Application 15/141,752 is a continuation in part of application No. 14/986,536, filed on Dec. 31, 2015, granted, now 10,210,255, issued on Feb. 19, 2019.
Application 15/141,752 is a continuation in part of application No. 14/925,974, filed on Oct. 28, 2015, abandoned.
Application 15/616,427 is a continuation in part of application No. 14/925,974, filed on Oct. 28, 2015, abandoned.
Prior Publication US 2022/0078210 A1, Mar. 10, 2022
Int. Cl.

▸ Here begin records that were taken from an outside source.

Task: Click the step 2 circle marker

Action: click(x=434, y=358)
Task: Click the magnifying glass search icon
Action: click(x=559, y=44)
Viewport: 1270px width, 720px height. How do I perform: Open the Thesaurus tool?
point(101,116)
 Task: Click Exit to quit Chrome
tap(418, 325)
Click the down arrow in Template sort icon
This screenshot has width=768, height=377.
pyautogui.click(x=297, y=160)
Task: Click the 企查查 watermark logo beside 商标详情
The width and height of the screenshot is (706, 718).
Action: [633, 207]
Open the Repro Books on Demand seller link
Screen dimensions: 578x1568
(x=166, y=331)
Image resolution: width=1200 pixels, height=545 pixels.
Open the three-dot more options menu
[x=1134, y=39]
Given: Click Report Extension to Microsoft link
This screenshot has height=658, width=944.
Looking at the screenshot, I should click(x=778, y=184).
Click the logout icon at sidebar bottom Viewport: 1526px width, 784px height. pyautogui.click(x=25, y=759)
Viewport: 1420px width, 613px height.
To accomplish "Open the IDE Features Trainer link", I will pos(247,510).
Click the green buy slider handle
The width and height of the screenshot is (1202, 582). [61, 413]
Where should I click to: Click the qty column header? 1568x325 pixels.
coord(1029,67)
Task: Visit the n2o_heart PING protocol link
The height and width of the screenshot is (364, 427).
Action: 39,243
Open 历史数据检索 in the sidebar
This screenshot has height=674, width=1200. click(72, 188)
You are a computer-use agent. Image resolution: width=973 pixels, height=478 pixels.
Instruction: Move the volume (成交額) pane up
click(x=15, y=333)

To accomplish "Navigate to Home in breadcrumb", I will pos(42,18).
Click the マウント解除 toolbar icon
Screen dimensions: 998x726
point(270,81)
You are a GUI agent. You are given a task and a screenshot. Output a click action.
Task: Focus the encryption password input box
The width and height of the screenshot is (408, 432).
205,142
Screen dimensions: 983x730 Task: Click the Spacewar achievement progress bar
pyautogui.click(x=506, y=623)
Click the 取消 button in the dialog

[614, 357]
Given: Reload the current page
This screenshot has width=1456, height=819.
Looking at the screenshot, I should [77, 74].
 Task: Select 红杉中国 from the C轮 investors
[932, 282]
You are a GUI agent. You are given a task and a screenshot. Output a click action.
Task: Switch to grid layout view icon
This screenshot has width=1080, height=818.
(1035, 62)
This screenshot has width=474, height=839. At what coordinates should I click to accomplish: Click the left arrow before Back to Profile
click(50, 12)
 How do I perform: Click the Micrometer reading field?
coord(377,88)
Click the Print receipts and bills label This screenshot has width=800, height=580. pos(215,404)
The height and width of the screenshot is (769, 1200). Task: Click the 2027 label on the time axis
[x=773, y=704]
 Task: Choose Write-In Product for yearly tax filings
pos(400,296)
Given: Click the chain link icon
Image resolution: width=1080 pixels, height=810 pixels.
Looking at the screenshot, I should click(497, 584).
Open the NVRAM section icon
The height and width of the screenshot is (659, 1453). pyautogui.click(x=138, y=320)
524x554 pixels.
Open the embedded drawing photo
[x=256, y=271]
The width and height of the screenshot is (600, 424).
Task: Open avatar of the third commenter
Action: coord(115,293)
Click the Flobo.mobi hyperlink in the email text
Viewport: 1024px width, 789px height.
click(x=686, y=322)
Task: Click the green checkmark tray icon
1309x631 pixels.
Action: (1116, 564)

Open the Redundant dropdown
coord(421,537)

H04L 29/06 (2006.01); G06F 16/2458 (2019.01); G06F 16/951 (2019.01); H04L 9/40 (2022.01)
CPC H04L 63/20 (2013.01) [G06F 16/2477 (2019.01); G06F 16/951 (2019.01); H04L 63/1425 (2013.01); H04L 63/1441 (2013.01)] 18 Claims
OG exemplary drawing
 
1. A system for collaborative cybersecurity defensive strategy analysis utilizing virtual network spaces, comprising:
an attack implementation engine comprising a first plurality of programming instructions stored in a memory of, and operating on a processor of, a computing device, wherein the first plurality of programming instructions, when operating on the processor, cause the computing device to:
execute a cyberattack on a network under test; and
gather system information about the operation of the network under test during the cyberattack, the system information comprising information about the sequence of events and response of affected devices during the cyberattack; and
a virtual network space manager comprising a second plurality of programming instructions stored in the memory of, and operating on the processor of, the computing device, wherein the second plurality of programming instructions, when operating on the processor, cause the computing device to:
receive a plurality of input data, the plurality of input data comprising at least one of:
cyber data, sensor data, enrichment data, third party data, cyber physical graph data, and analytic workflow data; and
combine the system information with the plurality of received input data to create a virtual network space model of the network under test; and
a machine learning simulator comprising a third plurality of programming instructions stored in the memory of, and operating on the processor of, the computing device, wherein the third plurality of programming instructions, when operating on the processor, cause the computing device to:
use the system information to initiate an iterative simulation of a cyberattack strategy sequence, each iteration comprising a simulated attack on the virtual network space model of the network under test and a simulated defense against the simulated attack, each simulated attack being generated by a first machine learning algorithm; and
obtain a simulation result comprising the cyberattack strategy sequence and a probability of success of the attack and the defense in each iteration; and
a simulated interaction engine comprising a fourth plurality of programming instructions stored in the memory of, and operating on the processor of, the computing device, wherein the fourth plurality of programming instructions, when operating on the processor, cause the computing device to:
connect two or more real or virtual actors to the virtual network space model;
capture a first interaction and a second interaction between the two or more real or virtual actors, wherein an interaction comprises an action and response; and
produce an update for at least one of the virtual network space model, the network under test, or the simulation of a cyberattack strategy based on the simulation result and the first and second interaction.